Long-time accuracy of ensemble Kalman filters for chaotic and machine-learned dynamical systems
Daniel Sanz-Alonso, Nathan Waniorek
TL;DR
This work establishes rigorous long-time accuracy guarantees for ensemble Kalman filters (EnKF) applied to partially observed, high-dimensional, chaotic dynamical systems, including Navier–Stokes and Lorenz models. It proves two main results: (i) long-time accuracy of the square-root EnKF with inflation for the true dynamics, and (ii) long-time accuracy when the dynamics are replaced by machine-learned surrogate models, provided the surrogates have controlled short-term error in the unobserved components. The proofs leverage a mean-field Gaussian projected filter as an intermediate step and are complemented by mean-field surrogate analyses, yielding error bounds that scale with the observation noise level ε (and surrogate error δ) rather than the full state dimension. Numerical experiments on Lorenz-96 corroborate the theory, showing accurate long-time state estimation even with surrogates that are only short-term accurate, thereby supporting the practical use of ML surrogates in data assimilation for geophysical systems.
Abstract
Filtering is concerned with online estimation of the state of a dynamical system from partial and noisy observations. In applications where the state is high dimensional, ensemble Kalman filters are often the method of choice.

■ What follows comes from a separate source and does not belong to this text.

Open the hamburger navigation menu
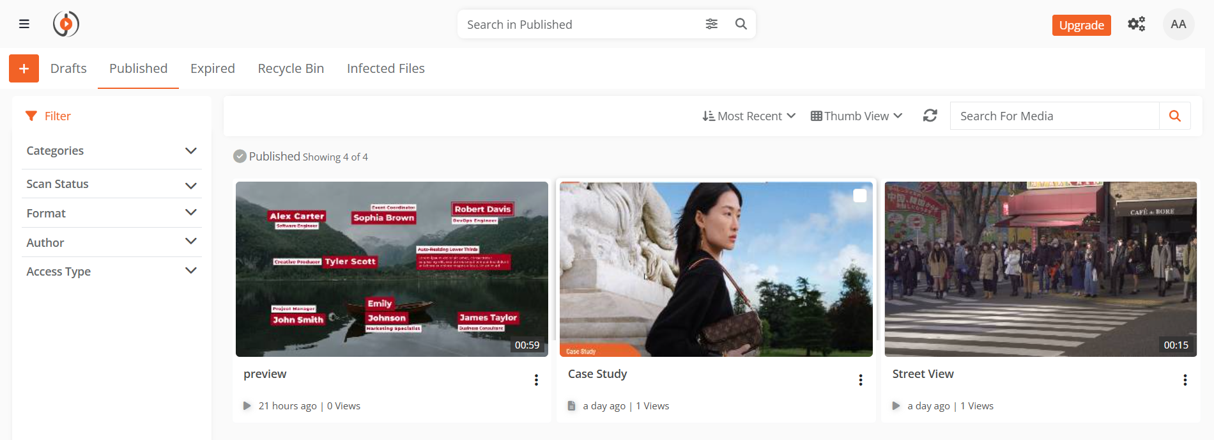1214x440 pixels. (x=24, y=24)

This paper establishes long-time accuracy of ensemble Kalman filters. We introduce conditions on the dynamics and the observations under which the estimation error remains small in the long-time horizon. Our theory covers a wide class of partially-observed chaotic dynamical systems, which includes the Navier-Stokes equations and Lorenz models. In addition, we prove long-time accuracy of ensemble Kalman filters with surrogate dynamics, thus validating the use of machine-learned forecast models in ensemble data assimilation.